De Rijke / de Rooij’s exhibitions were always carefully staged and could be seen as autonomous installations. Through partial reconstruction within both exhibitions of previous presentations – such as Mandarin Ducks, Dutch Pavilion, 51st Venice Biennale and Stedelijk Museum, Amsterdam; Magazin4, Bregenz – multiple conceptual and visual echoes make for a deeper understanding of de Rijke / de Rooij’s artistic program.
The exhibition at K21 centered on two films – Mandarin Ducks (2005) and The Point of Departure (2002) – the slide projection Orange (2004), the photographic works Light Studies I-VII as well as a partial reactivation of the exhibition Mandarin Ducks and a new installation inspired on Pier Paolo Pasolini’s Il fiore delle mille e una notte.
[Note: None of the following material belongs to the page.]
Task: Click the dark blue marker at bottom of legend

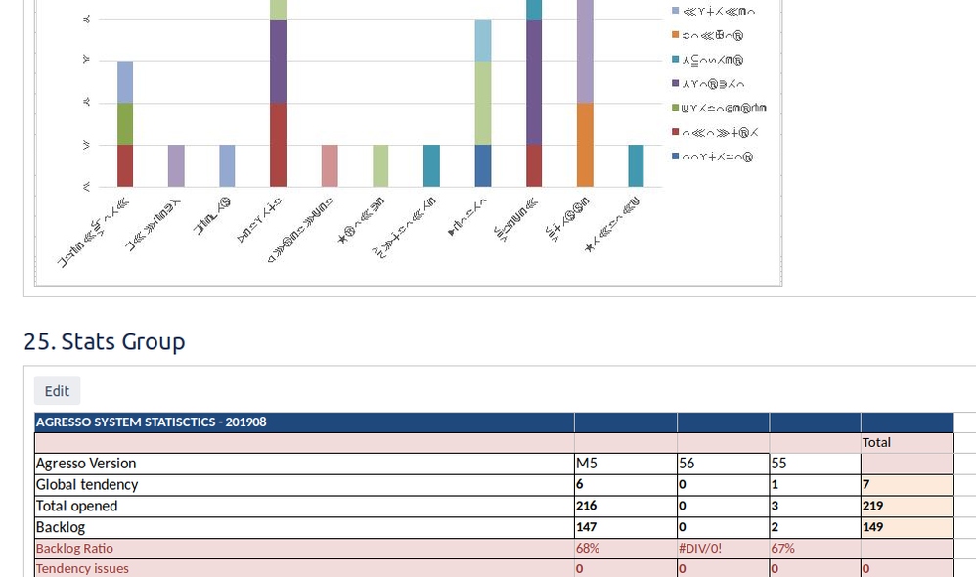Action: (x=675, y=156)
The exhibition at MAMbo centers on a hugely different selection of works: the film Mandarin Ducks – the only piece shared by the two exhibitions – the 16mm film I’m Coming Home in Forty Days (1997), the 35mm film Bantar Gebang (2000) as well as a number of photographic pieces depicting different Oriental carpets or monochrome surfaces and the installation Bouquet IV (2005). Mandarin Ducks is a highly stylized conversation piece, in which ten characters negotiate physical and emotional space within a modernist domestic interior. Bantar Gebang juxtaposes the visual splendor of a tropical sunset over an Indonesian slum with the daily reality of that same location. I’m Coming Home in Forty Days, a circumnavigation of an iceberg in Greenland, oscillates between abstraction and realistic depiction of the landscape. Bouquet IV reflects on the photographic translation from color into black and white. Excluding extremes, its color spectrum could be also read as a metaphor for contemporary cultural mainstream.
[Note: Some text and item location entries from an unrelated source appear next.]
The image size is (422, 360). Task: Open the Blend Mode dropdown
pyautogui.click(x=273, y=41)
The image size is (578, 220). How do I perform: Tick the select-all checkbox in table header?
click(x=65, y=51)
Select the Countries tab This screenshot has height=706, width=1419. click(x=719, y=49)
In the show at MAMbo a main part of the exhibition Together (Magazin4, Bregenz, 2005) is also reconstructed, and two creations of Dutch fashion designer Fong-Leng (b. 1938) are shown together for the first time. Originating from two different public collections in the Netherlands, this duo of extravagant golden dresses – Luipaard and its modern replica, Luipaard II – tells a self-reflexive tale about the liaison between society life and culture, exoticism and economy in 1970s Amsterdam. Both dresses also relate to two installations that Willem de Rooij produced for Galerie Chantal Crousel in Paris (2006) and Galerie Daniel Buchholz in Cologne (2007).
Intersecting with the show at K21, the peculiar ensemble of de Rijke / de Rooij’s works presented at MAMbo creates unexpected encounters that oscillate between expository and documentary framework and sets up a complex doppelganger entity, which ultimately avoids the features and the very idea of a survey show.
Jeroen de Rijke / Willem de Rooij is a joint project by K21 Kunstsammlung Nordrhein-Westfalen and MAMbo-Museo d’Arte Moderna di Bologna. The two independent yet connected exhibitions present a comprehensive overview of the work of Jeroen de Rijke and Willem de Rooij, which is accompanied by a new exhibition catalogue (published by Snoeck, Cologne) with texts by Sabeth Buchmann, Willem de Rooij, Ann Goldstein and Andrea Viliani.